So, who is Daniel H. Weiss and what is he going to do to, or for, the Metropolitan Museum of Art?
The initial picture that is emerging of Mr. Weiss, from a couple of interviews he’s done, and talks with people who’ve worked with him, is of a thoughtful, canny academic with a genuine love of art and learning, armed with a likable smile, a calculator, an agenda, and a perhaps a far-too-rosy outlook on how much he may be able to change the Met Museum culture in his new job as its president .
Museum blogger CultureGrrl (aka veteran Lee Rosenbaum) got the first in-depth interview with the new Met president following the March 10 announcement in the New York Times of his appointment. In it, he dances around a bit on goals, noting quite correctly it’s premature — he’s continuing as president of Haverford College for some weeks — but does make a point that “In my career, I’ve done a lot of work around financial management, developing ways to deal with difficult, constrained budgets and doing deficit-reduction work.”
The bottom line for the Met is, apparently, the bottom line: With a massive capital project planned that will, insiders fret, take years and cost hundreds of millions, a new building to staff, fill and bring up to Met specifications (The Breuer on Madison Avenue, being leased from the Whitney Museum of American Art) and simple operating expenses, even the tastily wealthy Met is going to be in need of funds.

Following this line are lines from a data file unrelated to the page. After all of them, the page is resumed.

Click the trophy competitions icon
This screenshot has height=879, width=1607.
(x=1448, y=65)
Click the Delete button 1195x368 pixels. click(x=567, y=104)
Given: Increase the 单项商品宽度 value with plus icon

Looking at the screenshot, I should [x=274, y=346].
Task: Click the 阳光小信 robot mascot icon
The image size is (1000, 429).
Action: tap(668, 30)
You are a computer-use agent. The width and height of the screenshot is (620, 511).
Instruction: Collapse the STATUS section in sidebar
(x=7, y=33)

Mr. Weiss said to Ms. Rosenbaum, for example, he is seeking a scenario in which “the financial people are working more closely with the curatorial people and the facilities people, to develop a greater shared sense of things.” Well, good luck changing that century-old culture.

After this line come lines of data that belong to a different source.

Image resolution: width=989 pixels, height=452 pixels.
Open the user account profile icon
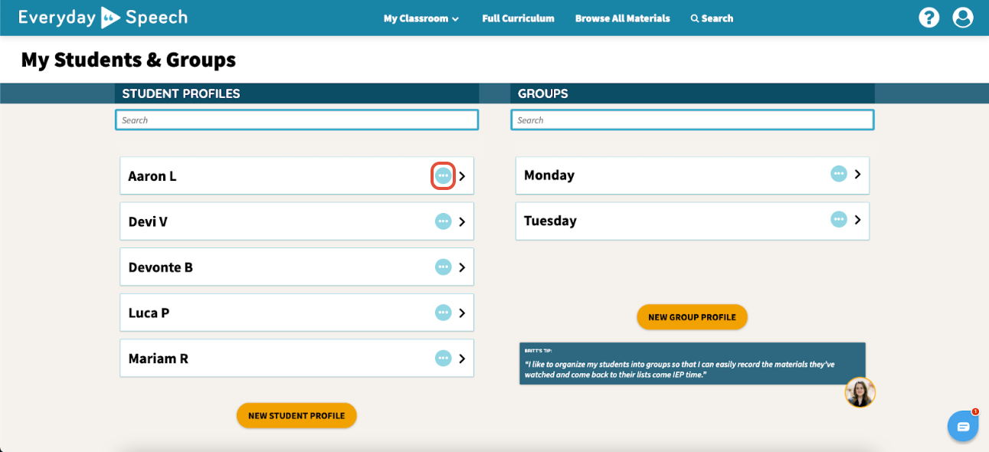coord(963,18)
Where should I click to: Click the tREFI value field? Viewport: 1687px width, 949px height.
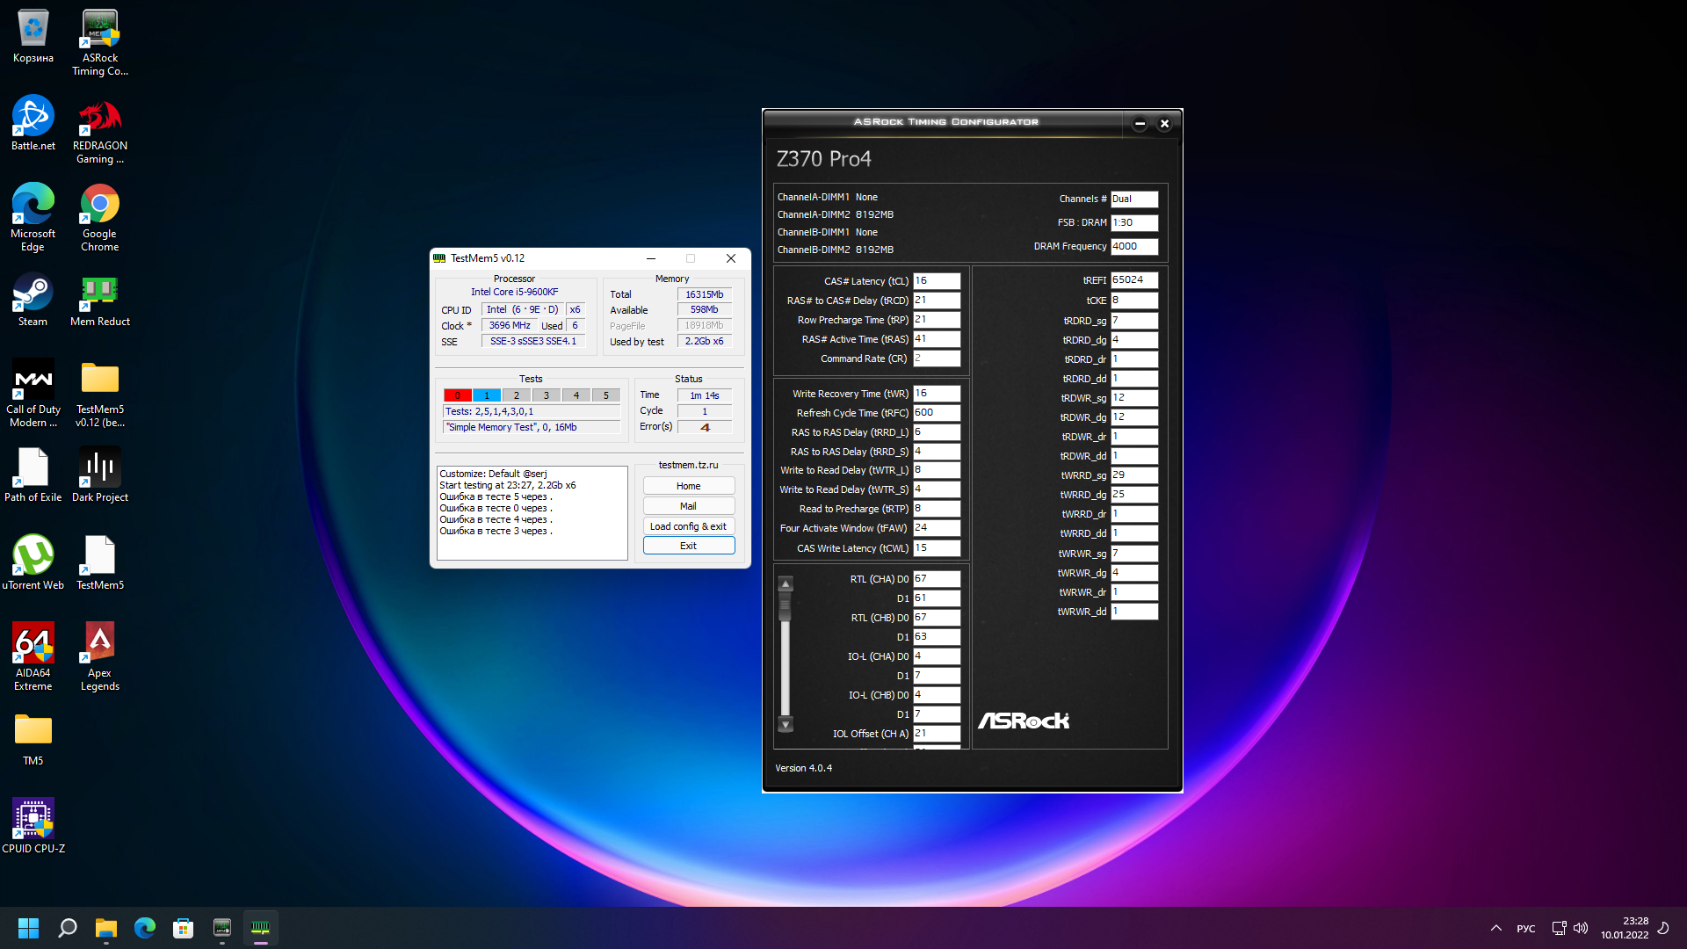tap(1133, 280)
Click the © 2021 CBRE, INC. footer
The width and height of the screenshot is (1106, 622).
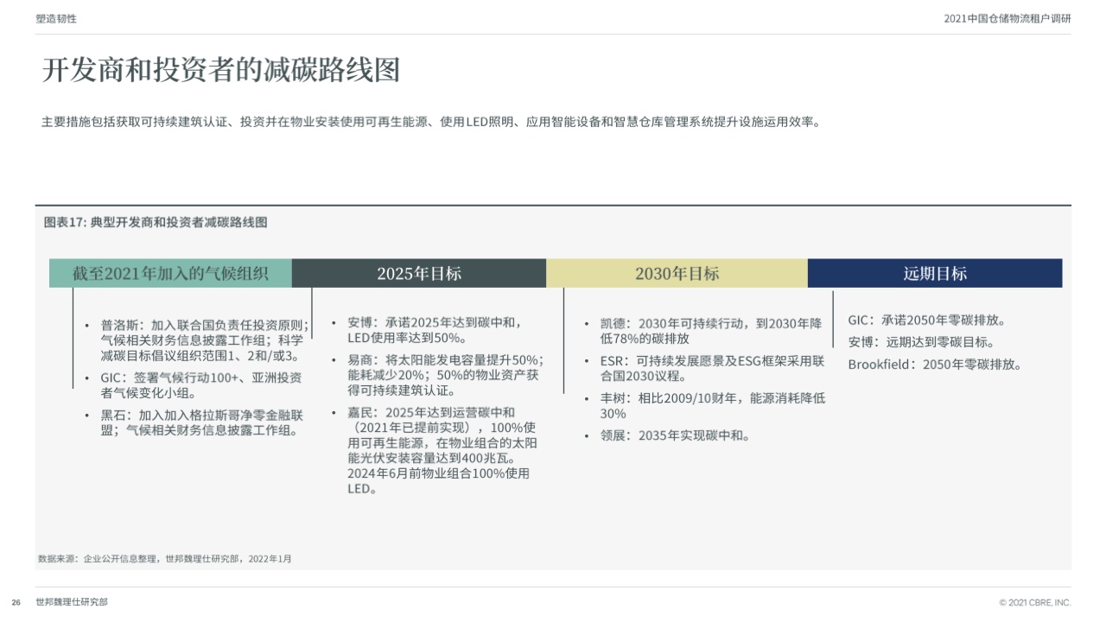point(1034,602)
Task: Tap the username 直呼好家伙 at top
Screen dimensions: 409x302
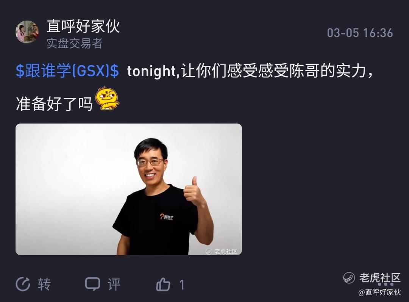Action: click(x=83, y=26)
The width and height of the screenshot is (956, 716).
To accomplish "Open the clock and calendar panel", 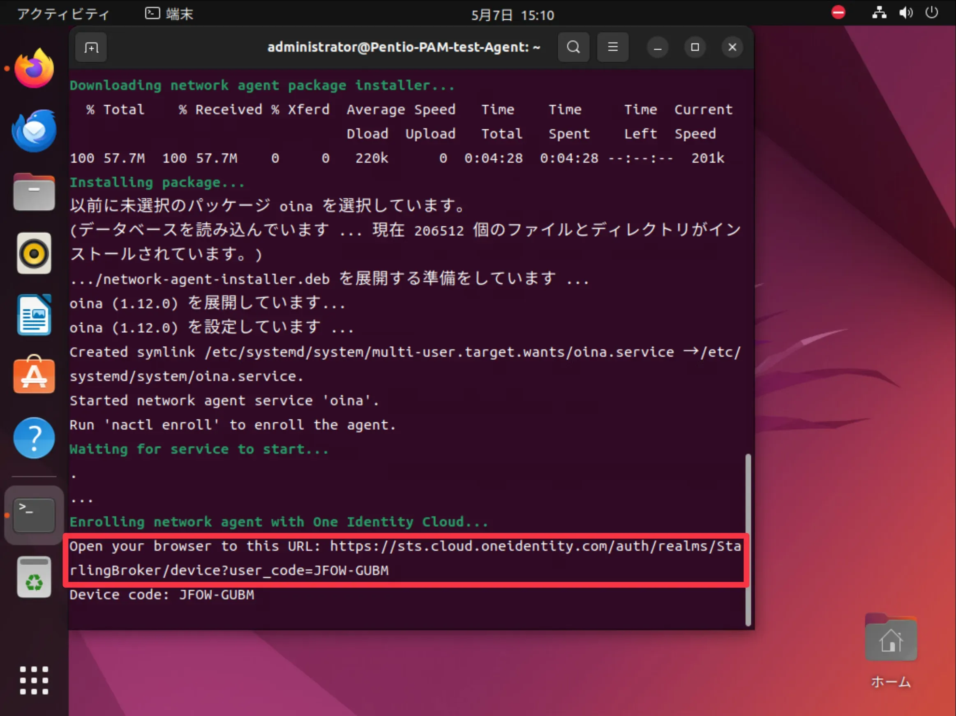I will 512,15.
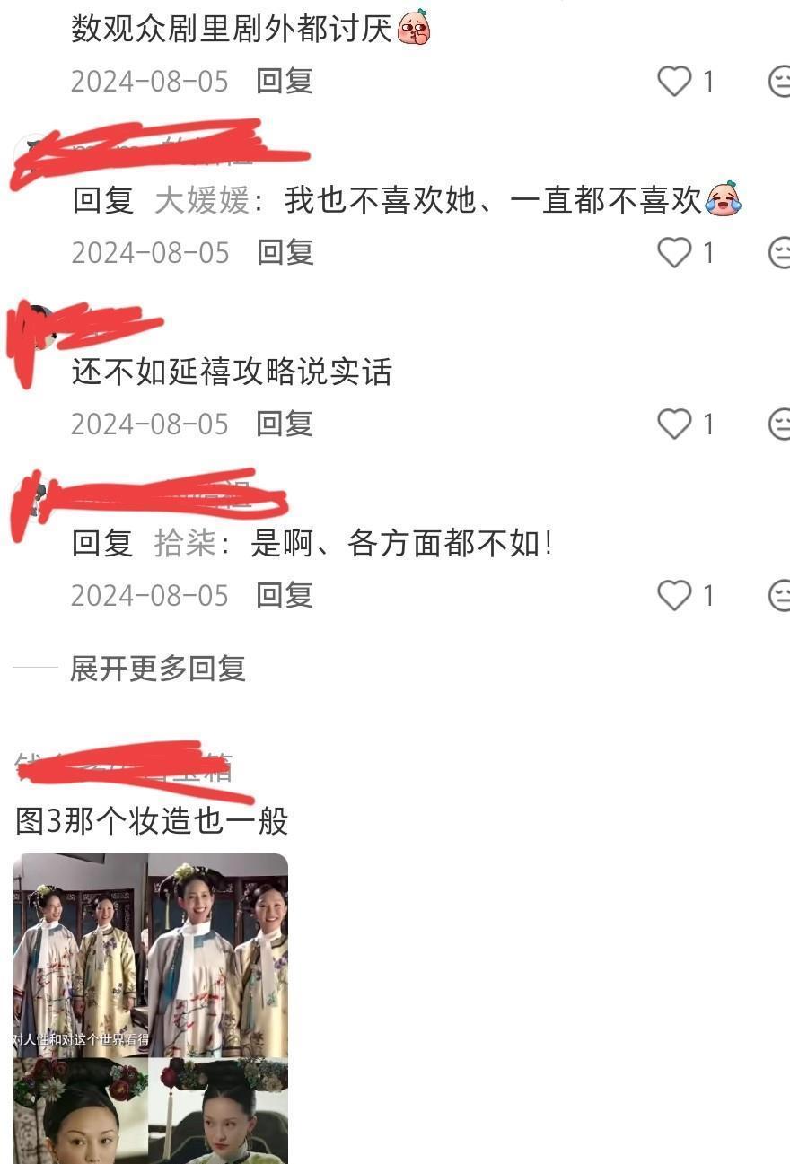Dislike the comment 还不如延禧攻略说实话
This screenshot has width=790, height=1164.
coord(779,424)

The former president’s job seems not so much fund-raising (they will be hiring someone else for that) as smart, even perhaps ruthless, budgeting, working in tandem of course with Met director (and his boss) Tom Campbell.
How deep might he cut?
One might become quite queasy when he explains his solution—and how proud he is of it—to a problem he faced in his current job as Haverford president. The institution cut financial aid to its 1,180-student body, despite an annual cost, counting tuition, room and board and fees, of over $64,000. (A horrific total, but, to be fair, it’s a pretty average one in the selective-college community). His arguably drop-in-the-bucket solution was to create an “endowed fund for debt relief [that] will provide resources for 30 or 40 graduates” who decide to go into non-profit world or cannot pay back their loans.

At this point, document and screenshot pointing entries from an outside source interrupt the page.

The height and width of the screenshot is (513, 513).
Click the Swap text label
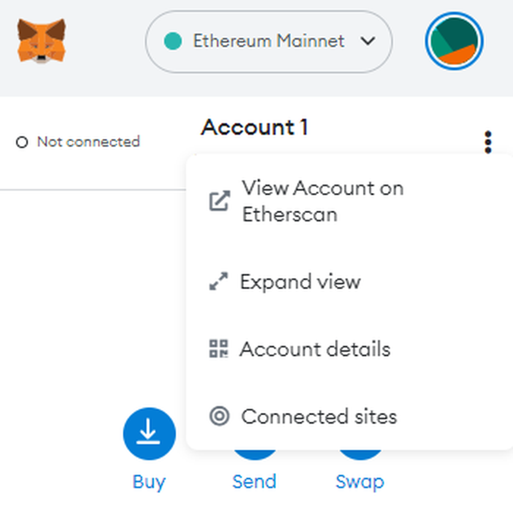pyautogui.click(x=360, y=482)
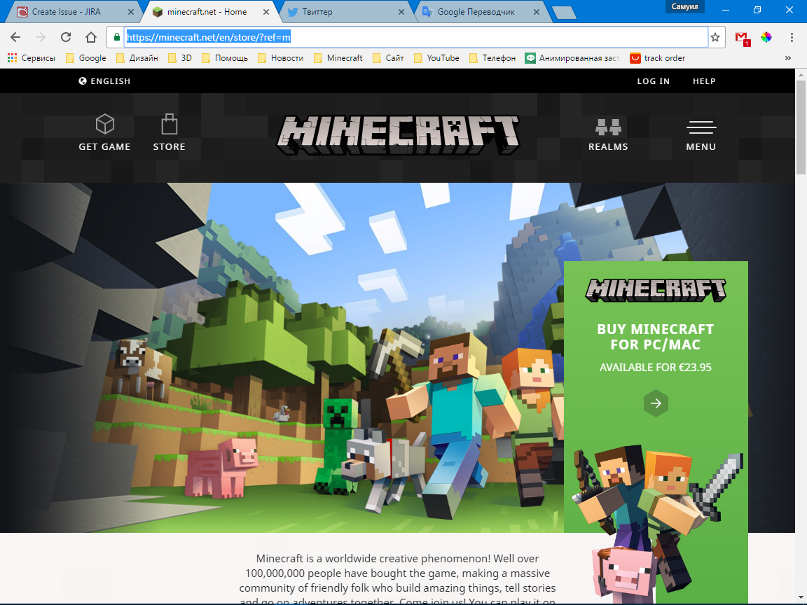Open the YouTube bookmarks folder
The height and width of the screenshot is (605, 807).
coord(436,58)
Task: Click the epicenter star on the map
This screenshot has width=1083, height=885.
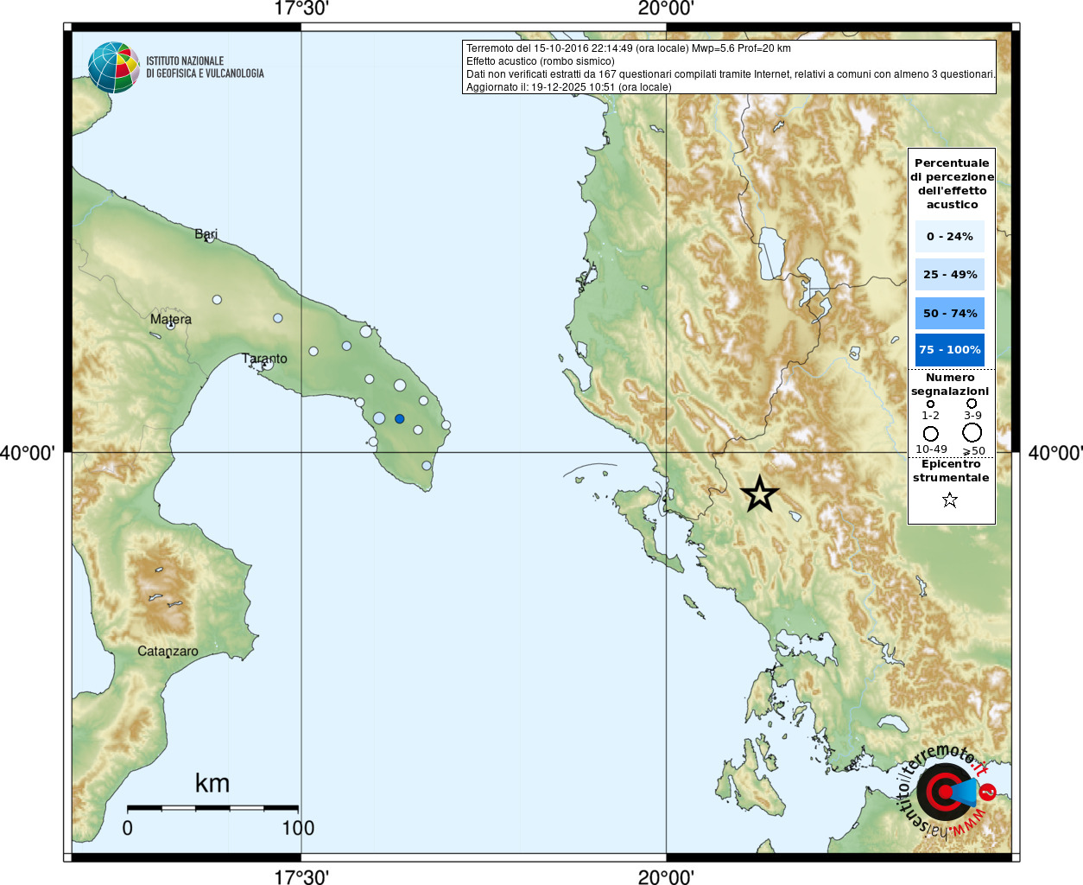Action: [x=759, y=494]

Of course, no victory, in this case Ms. Rosenbaum’s journalistic one, is without controversy, and Michael M. Thomas, ex-Lehman banker, former Met curator, author and, for many years, a beloved columnist at the New York Observer, notes on Facebook “Quite entertaining to watch Lee Rosenbaum, aka Culturegrrl, softsoaping the Met’s newly-named president Daniel Weiss in what some might interpret as a pretty transparent effort to establish herself as a go-to media outlet.”
He thoughtfully concludes however “Good for her.”
And Mr. Weiss’ conclusion? “All of the things I’ve done relate to the ways in which one can develop and implement professional administrative standards in institutions that are mission-driven.”
Which just goes to show he’s already got the jargon down.